Il tutto, chiaramente, senza dimenticare i tantissimi giocatori portati in azzurro da Sacchetti nelle varie situazioni che gli si sono presentate davanti, fossero esse le qualificazioni (per finta) agli Europei o i tre raduni della Nazionale verso Belgrado. Parte degli uomini che poi abbiamo visto a Belgrado si sono visti già lì, assieme a coloro che possono rappresentare una fetta di futuro italiano come Davide Alviti, che si è meritato l’interesse e l’ingaggio di Milano, Tommaso Baldasso, che mai si è tirato indietro ogni volta che si è trattato di vestire l’azzurro, e numerosi altri (importante il segnale dato con l’aver tenuto Momo Diouf fin quasi all’ultimo in gruppo: di questo classe 2001 ne sentiremo parlare).

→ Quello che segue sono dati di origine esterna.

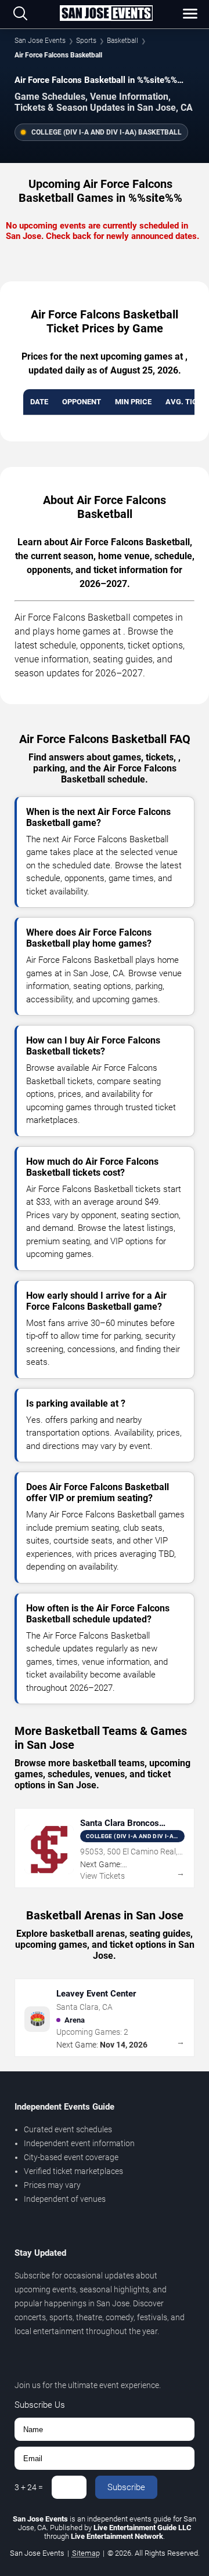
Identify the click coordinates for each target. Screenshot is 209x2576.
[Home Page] (106, 14)
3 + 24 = (29, 2487)
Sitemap (86, 2553)
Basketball (122, 41)
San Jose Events (40, 41)
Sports (86, 41)
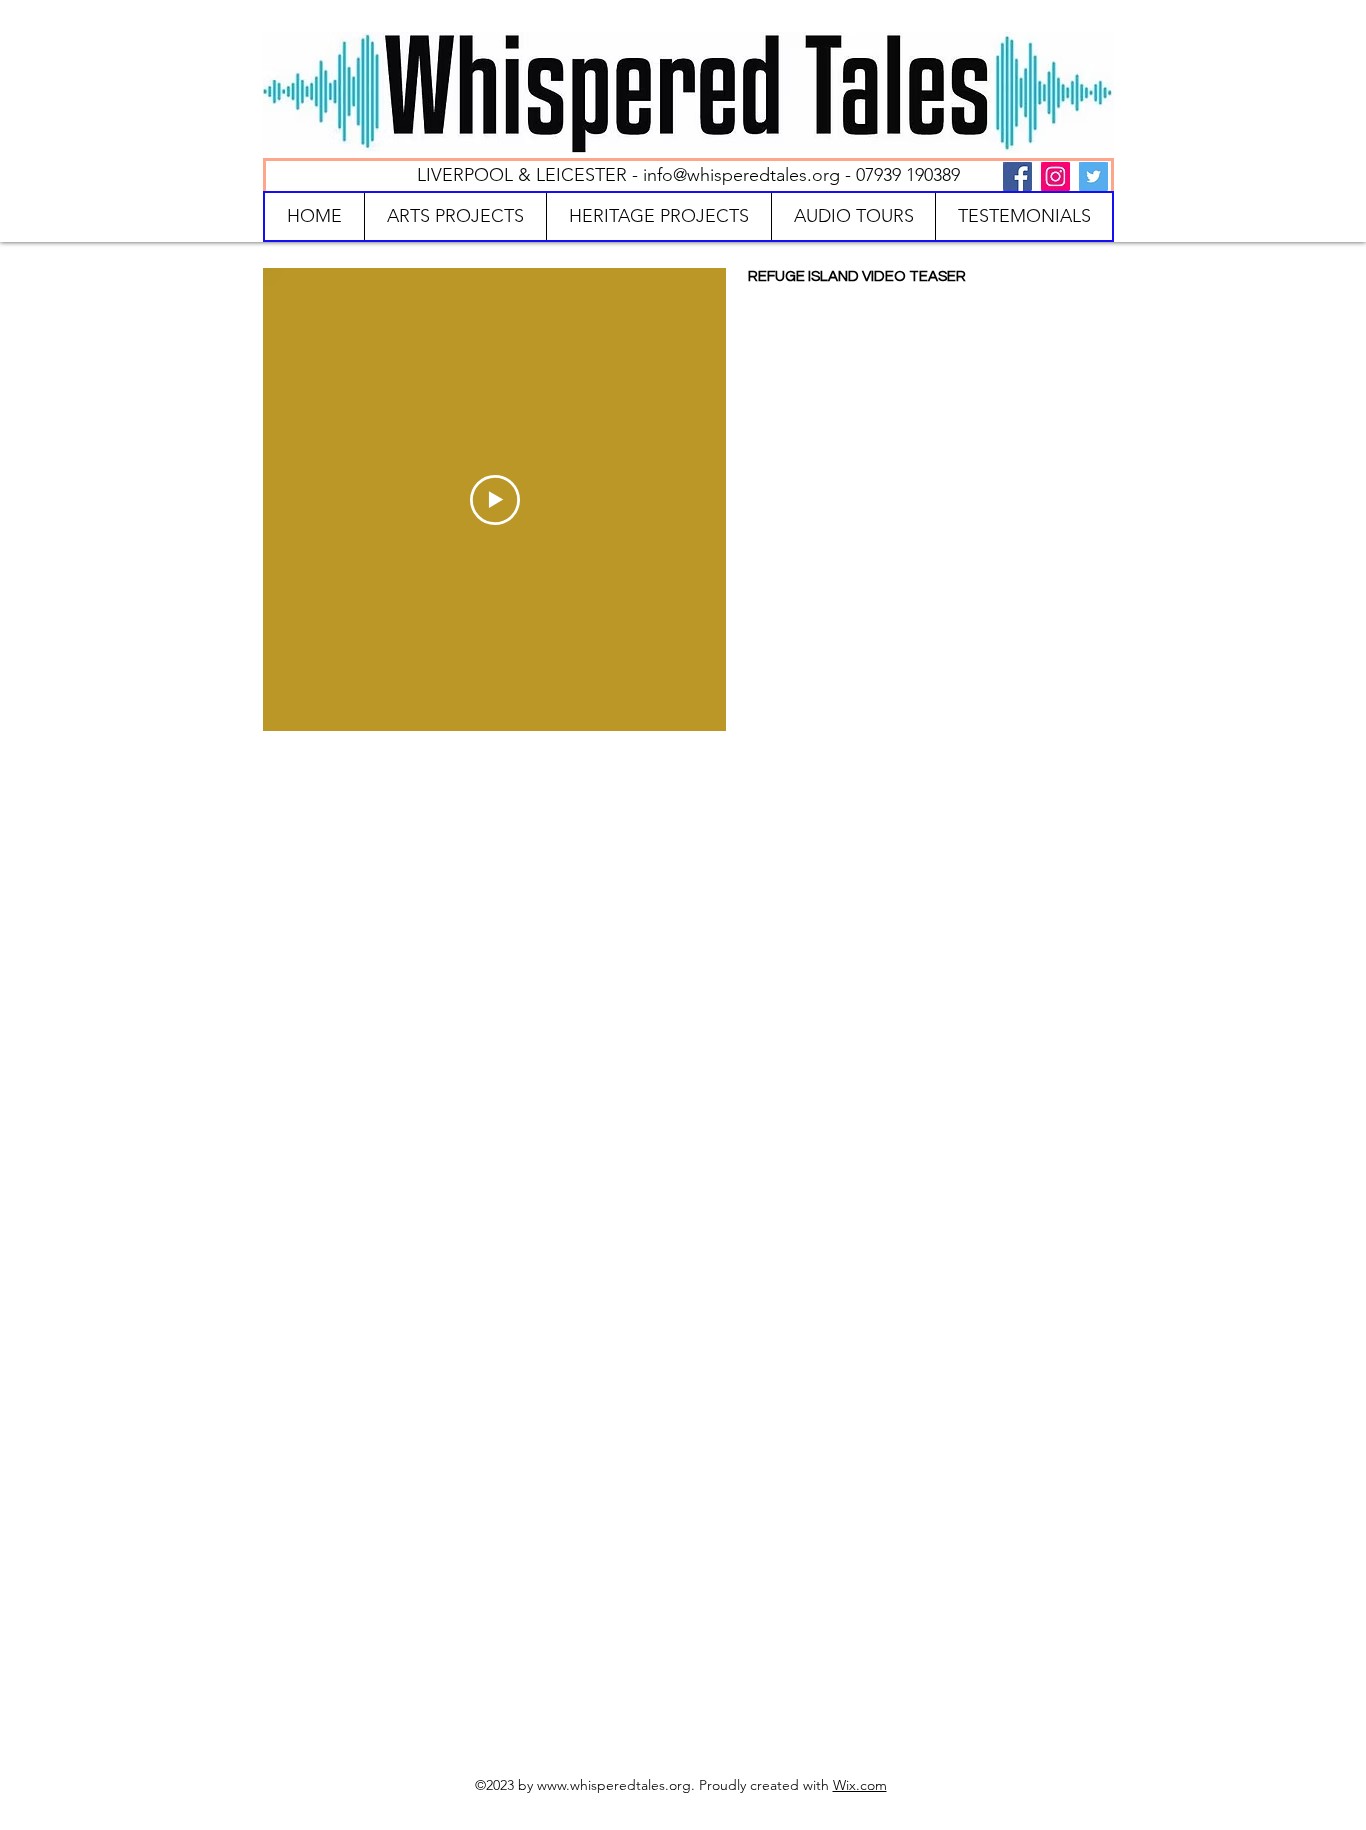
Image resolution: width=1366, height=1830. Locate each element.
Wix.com (860, 1785)
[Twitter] (1093, 176)
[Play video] (495, 500)
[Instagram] (1055, 176)
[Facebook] (1017, 176)
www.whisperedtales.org (614, 1785)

Non sappiamo se ci saranno cambiamenti a Tokyo, e la decisione del resto spetta a Meo Sacchetti, ma una cosa è certa: arriviamo a questo punto perché da anni l’Italia si è riconfermata al vertice in Europa e non solo, nonostante le mille questioni che attanagliano la nostra pallacanestro. Che, però, di giocatori ne sa ancora produrre. E senza la strada tracciata da alcuni di questi prodotti celebri, i Bargnani, Belinelli e Datome, dai Gentile, dai Della Valle e dagli Hackett, non saremmo qui. Dal 2013 si sono raggiunti tre quarti europei, il 2019 ha visto l’Italia dimostrare di poter stare al passo con le potenze mondiali. Una pagina di storia si è scritta, la prossima dobbiamo conoscerla.